And I won't even really talk about the terrifying and awful concept of frozen sushi, except I will.  What the heck is frozen sushi?  I should've bought some just to see.  But I was scared of it, and beyond skeptical.  Also, this freezer case is another good example of Aldi's general lack of care and presentation.  You might see that sort of chaos at a TJ's late on a very busy day, but it would be short lived.  I was at Aldi on a sleepy weekday afternoon.

So what did I get?  I spent $40.43, and came away with dates, a great price on maple syrup, almonds, ground turkey, ranch flavored sesame seeds, some awesome bacon, brussel's sprouts, corn chips, black beans, chicken sausages, and dark chocolate cashews.  Not a bad basket; I imagine if I'd bought equivalents at my local Westside Market I would've spent maybe $60 or even more.  And everything I've had so far has been tasty, although nothing has me wanting to go back to pick up more.

I have spent a small amount of time seeking hymns of praise to Aldi.  Slate and the Daily News both have them.  The Daily News writer treks across town for a particular kind of face cream.  Fair enough. And the Slate writer basically likes that Aldi has lackluster-to-bad customer service. Because in her mind it means the groceries are better (for some reason) and she has a general fetish for the German way of doing things. I'm not persuaded.

However, the Slate piece also informed me that Trader Joe's and Aldi are estranged corporate siblings, started by estranged real siblings.  Read the article, I had no idea -- it's fascinating.

Finally, I realize Aldi's far East Harlem outpost may not be representative, just the way the madness that are Manhattan's Trader Joe'ses (how do you pluralize Trader Joe's, anyway?) is nothing like a TJ's experience other places.  So I generalize with great care.  I can't imagine making a special trip just to go to Aldi again.  It's cheap, but the time and energy required aren't worth it.  If you're in the neighborhood and need economical beans or dates or slightly weirdly branded cereal or chips, though, by all means, stop on by.

________________

Condense the paragraph of the Aldi review above that begins "So what did I get?" into a short bulleted list that keeps its main facts.

EXCERPTED RECORDS>
________________

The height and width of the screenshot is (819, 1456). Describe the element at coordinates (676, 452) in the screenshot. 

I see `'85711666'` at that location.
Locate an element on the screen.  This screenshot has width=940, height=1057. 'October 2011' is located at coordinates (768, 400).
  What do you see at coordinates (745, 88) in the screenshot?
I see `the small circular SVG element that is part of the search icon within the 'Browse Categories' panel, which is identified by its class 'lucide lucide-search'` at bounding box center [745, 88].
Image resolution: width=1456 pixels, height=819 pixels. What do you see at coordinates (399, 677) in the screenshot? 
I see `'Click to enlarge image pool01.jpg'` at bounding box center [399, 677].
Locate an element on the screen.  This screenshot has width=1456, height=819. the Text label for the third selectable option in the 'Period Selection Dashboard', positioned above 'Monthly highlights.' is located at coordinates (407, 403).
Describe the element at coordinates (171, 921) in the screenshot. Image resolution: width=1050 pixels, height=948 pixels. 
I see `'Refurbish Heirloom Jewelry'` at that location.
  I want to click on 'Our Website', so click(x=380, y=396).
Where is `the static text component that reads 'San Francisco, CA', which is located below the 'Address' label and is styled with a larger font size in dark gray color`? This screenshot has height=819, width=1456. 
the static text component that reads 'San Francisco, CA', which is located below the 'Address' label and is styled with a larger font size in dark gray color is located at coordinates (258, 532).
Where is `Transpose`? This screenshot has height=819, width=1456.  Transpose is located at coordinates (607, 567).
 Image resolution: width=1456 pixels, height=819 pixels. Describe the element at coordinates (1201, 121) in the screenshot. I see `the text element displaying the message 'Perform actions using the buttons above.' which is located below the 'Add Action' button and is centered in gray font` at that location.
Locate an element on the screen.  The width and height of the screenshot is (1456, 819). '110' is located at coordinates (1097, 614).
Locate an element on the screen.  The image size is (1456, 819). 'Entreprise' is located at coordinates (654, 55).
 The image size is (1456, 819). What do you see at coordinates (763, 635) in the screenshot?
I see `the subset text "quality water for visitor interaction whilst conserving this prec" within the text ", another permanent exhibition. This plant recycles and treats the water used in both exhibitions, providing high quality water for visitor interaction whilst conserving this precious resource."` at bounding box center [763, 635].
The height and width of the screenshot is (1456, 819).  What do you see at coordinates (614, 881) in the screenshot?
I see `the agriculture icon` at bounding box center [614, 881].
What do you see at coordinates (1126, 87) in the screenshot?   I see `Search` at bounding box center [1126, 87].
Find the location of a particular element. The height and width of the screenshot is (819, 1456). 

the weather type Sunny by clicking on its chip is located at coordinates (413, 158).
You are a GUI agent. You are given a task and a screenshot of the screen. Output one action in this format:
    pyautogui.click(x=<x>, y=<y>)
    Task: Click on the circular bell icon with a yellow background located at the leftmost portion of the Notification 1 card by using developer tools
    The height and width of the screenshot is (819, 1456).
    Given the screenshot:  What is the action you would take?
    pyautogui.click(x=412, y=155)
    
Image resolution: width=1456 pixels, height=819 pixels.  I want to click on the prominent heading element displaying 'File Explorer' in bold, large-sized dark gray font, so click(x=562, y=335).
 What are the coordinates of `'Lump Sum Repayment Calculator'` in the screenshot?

________________

SOLUTION TO THIS EXERCISE>
- Total spent: $40.43
- Items bought: dates, maple syrup (at a great price), almonds, ground turkey, ranch flavored sesame seeds, bacon, brussel's sprouts, corn chips, black beans, chicken sausages, and dark chocolate cashews
- Estimated cost of equivalents at the local Westside Market: maybe $60 or more
- Everything eaten so far has been tasty, but nothing prompts a return trip for more